The nurse in the emergency department received change-of-shift report on these four patients with hypertension. Which of the following patients should the nurse assess first?
- A. 52-year-old with a BP of 212/90 who has intermittent claudication
- B. 43-year-old with a BP of 190/102 who is complaining of chest pain
- C. 50-year-old with a BP of 210/110 who has a creatinine of 1.33 mcmol/L
- D. 48-year-old with a BP of 200/98 whose urine shows microalbuminuria
Correct Answer: B
Rationale: The patient with chest pain may be experiencing acute myocardial infarction and rapid assessment and intervention is needed. The symptoms of the other patients also show target organ damage, but are not indicative of acute processes.
The nurse is caring for a patient with hypertension and has just administered the initial dose of labetalol. Which of the following actions should the nurse take?
- A. Encourage oral fluids to prevent dry mouth or dehydration.

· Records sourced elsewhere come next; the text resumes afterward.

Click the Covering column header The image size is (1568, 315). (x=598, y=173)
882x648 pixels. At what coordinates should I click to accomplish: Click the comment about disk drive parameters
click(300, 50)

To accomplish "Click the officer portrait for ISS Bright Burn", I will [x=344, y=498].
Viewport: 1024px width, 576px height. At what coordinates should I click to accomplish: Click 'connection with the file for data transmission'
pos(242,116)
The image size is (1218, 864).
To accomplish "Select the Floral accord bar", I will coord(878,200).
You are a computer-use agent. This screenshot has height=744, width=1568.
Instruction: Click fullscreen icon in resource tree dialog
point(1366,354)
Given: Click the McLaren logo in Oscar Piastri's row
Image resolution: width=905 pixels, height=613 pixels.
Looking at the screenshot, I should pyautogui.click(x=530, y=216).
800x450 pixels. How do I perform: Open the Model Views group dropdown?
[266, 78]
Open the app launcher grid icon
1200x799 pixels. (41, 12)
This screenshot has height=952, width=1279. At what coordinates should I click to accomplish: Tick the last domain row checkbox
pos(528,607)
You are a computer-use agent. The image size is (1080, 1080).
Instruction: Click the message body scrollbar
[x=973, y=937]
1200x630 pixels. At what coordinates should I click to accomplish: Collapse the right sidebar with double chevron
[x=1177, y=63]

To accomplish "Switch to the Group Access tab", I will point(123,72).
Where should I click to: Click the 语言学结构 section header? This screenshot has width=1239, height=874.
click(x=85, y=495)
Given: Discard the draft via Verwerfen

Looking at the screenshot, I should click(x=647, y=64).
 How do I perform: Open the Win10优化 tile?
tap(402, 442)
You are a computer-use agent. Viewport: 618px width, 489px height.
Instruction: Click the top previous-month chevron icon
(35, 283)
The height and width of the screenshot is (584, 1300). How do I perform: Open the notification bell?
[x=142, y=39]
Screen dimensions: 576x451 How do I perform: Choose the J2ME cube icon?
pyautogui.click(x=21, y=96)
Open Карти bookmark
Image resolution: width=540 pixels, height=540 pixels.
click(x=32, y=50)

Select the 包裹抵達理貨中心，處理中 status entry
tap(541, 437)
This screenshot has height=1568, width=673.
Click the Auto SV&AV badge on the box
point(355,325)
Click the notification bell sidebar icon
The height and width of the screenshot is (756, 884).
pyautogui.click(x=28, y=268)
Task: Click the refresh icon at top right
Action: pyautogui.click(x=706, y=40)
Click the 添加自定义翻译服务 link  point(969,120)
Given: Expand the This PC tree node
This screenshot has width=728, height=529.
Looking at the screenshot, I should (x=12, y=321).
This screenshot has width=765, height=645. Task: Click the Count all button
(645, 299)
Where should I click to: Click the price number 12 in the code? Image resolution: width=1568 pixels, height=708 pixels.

- B. Instruct the patient to ask for help if heart palpitations occur.
- C. Ask the patient to request assistance when getting out of bed.
- D. Teach the patient that headaches may occur with this medication.
Correct Answer: C
Rationale: Labetalol decreases sympathetic nervous system activity by blocking both ?±- and β-adrenergic receptors, leading to vasodilation and a decrease in heart rate, which can cause severe orthostatic hypotension. Heart palpitations, dehydration, and headaches are possible adverse effects of other antihypertensives.
The nurse obtains a blood pressure of 180/75 mm Hg for a patient. What is the patient's mean arterial pressure (MAP)?
- A. 110
- B. 120
- C. 130
- D. 140
Correct Answer: A
Rationale: MAP = (DBP + 1/3 Pulse pressure). For a BP of 180/75 mm Hg, pulse pressure = 180 - 75 = 105 mm Hg. MAP = 75 + (1/3 * 105) = 75 + 35 = 110 mm Hg.
During change-of-shift report, the nurse obtains this information about a patient who is hypertensive and received the first dose of propranolol during the previous shift. Which of the following information indicates that the patient needs immediate intervention?
- A. The patient's most recent BP reading is 156/94 mm Hg.
- B. The patient's pulse has dropped from 64 to 58 beats/minute.
- C. The patient has developed wheezes throughout the lung fields.
- D. The patient complains that the fingers and toes feel quite cold.
Correct Answer: C
Rationale: The most urgent concern for this patient is the wheezes, which indicate that bronchospasm (a common adverse effect of the noncardioselective β-adrenergic blockers) is occurring. The nurse should immediately obtain an oxygen saturation measurement, apply supplemental oxygen, and notify the health care provider. The mild decrease in heart rate and complaint of cold fingers and toes do not require any change in therapy. The BP reading may indicate that a change in medication type or dose may be indicated; however, this is not as urgently needed as addressing the bronchospasm.